### Extract provided:

[Start of Attachment]

Mandatory benefits are set by local law and cannot be waived. Health insurance (Germany, Netherlands, Japan), pension/superannuation (UK, Australia, Ireland), paid leave (all EU countries, minimum 20 days; Brazil, 30 days), maternity/paternity leave, and social security contributions are statutory in most jurisdictions.
Optional benefits include supplementary private health insurance (standard in UK, Australia, UAE), enhanced pension contributions above statutory minimums, life insurance, dental/vision, and equity participation. In practice, optional benefits in competitive talent markets are competitive requirements rather than true optionals.
The EOR handles statutory benefit enrolment as part of its employment service. Supplementary benefits are either included in the EOR’s local benefits package or sourced separately through a broker.
How do EOR providers handle international benefits?
EOR providers handle statutory benefits (health insurance, pension, social security) as part of their core service. The EOR enrolls the employee in mandatory schemes and includes the employer contribution in the total employer cost.
For supplementary benefits, providers vary. Deel offers local benefits packages in 50+ countries through its marketplace. Remote provides benefits benchmarking and local plan options.
Multiplier offers supplementary benefits in key markets. Oyster includes localised benefits packages as standard. Not all providers offer the same depth in every country; verify what is available in your specific markets before signing.
If the EOR’s local package does not meet your requirements, you can source supplementary benefits through a global benefits broker (Aon, WTW, Mercer) and pay the premiums as a salary supplement through the EOR payroll.
Why do benefits costs vary so much between countries?
Benefits costs vary because the statutory contribution structure differs by jurisdiction. In France, total employer social contributions run 25-42% of gross salary. In Germany, the employer contributes ~20% in social insurance.
In Brazil, the total employer cost on top of gross salary (INSS, FGTS, SESI, SENAI, and others) runs 30-40%. In the US, there are no statutory health or pension contributions but competitive practice requires both.
The EOR’s quoted platform fee excludes statutory employer costs. Budget the employer cost separately for each country before committing to a hire.
What benefits gaps create the biggest retention risk?
Private health insurance in markets where public healthcare is inadequate or slow (Canada wait times, UK NHS wait times for specialist care, Brazil public healthcare quality). Supplementary pension above statutory minimums in markets where employees expect employer match (US 401k match, UK SIPP contributions).

[End of Attachment]

### Available data:
[Start of Attachment]

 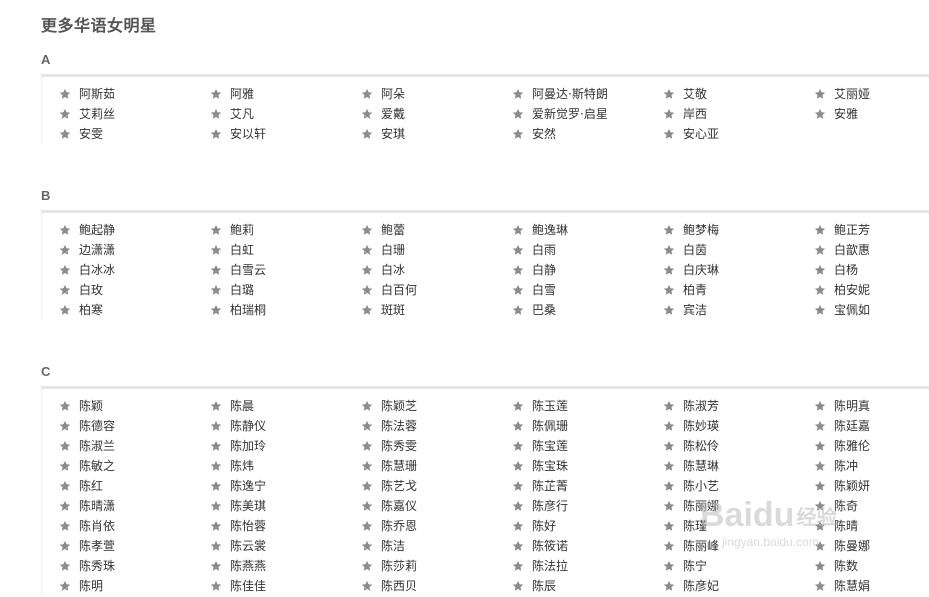 I want to click on star-name-link: 陈好, so click(x=588, y=526).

[End of Attachment]

### Instructions:
**a)** Decide whether each statement agrees with the passage on international employee benefits, answering yes or no and quoting the words of the passage that settle it: (i) Brazil's statutory paid leave is 20 days. (ii) The EOR's quoted platform fee covers statutory employer costs. (iii) In Germany, the employer contributes about 20% in social insurance.
**b)** Reproduce word for word the stretch of the passage on international employee benefits from "For supplementary benefits, providers" through "much between countries?".
**c)** Write the next part of the passage on international employee benefits, picking up after its final sentence.

### Answers by item:
**a)**
(i) No: "Brazil, 30 days"
(ii) No: "The EOR’s quoted platform fee excludes statutory employer costs."
(iii) Yes: "In Germany, the employer contributes ~20% in social insurance."

**b)**
For supplementary benefits, providers vary. Deel offers local benefits packages in 50+ countries through its marketplace. Remote provides benefits benchmarking and local plan options.
Multiplier offers supplementary benefits in key markets. Oyster includes localised benefits packages as standard. Not all providers offer the same depth in every country; verify what is available in your specific markets before signing.
If the EOR’s local package does not meet your requirements, you can source supplementary benefits through a global benefits broker (Aon, WTW, Mercer) and pay the premiums as a salary supplement through the EOR payroll.
Why do benefits costs vary so much between countries?

**c)**
Mental health and wellbeing support in markets with high burnout risk (Japan, Germany tech). Remote work equipment stipend for employees without a company office.
The retention risk is not the absence of benefits that employees do not expect. It is the absence of benefits that local market practice has made standard. Before finalising a benefits package in a new country, benchmark against the local market, not your home-country standard.
How should you build a competitive benefits package across countries?
Build in three tiers. Tier 1: statutory compliance (all mandatory contributions and leave entitlements). Tier 2: market-competitive supplementary benefits (private health, enhanced pension, standard leave above statutory floor).
Tier 3: differentiator benefits for talent-scarce markets (equity, learning budget, flexible working policy). Start with Tier 1, add Tier 2 for markets where you are competing for senior talent, add Tier 3 selectively.
Tier 1: Statutory compliance (non-negotiable)
Tier 2: Market-competitive supplementary benefits
Tier 3: Differentiator benefits (talent-scarce markets)
What should you do first?
Step 1: for every country where you have or plan employees, list the mandatory benefits and their employer cost. Your EOR provider should supply this; if they do not, request a country benefits summary before signing.
Step 2: benchmark supplementary benefits against the local market in each country. Use your EOR provider’s benefits data, a global HR salary survey (Mercer, Radford, Korn Ferry), or speak to a local recruiter about what comparable employers offer.
Step 3: decide your supplementary benefits approach. Either use the EOR’s local package (fastest to implement, less customisable) or source through a global benefits broker (more control, more administrative complexity).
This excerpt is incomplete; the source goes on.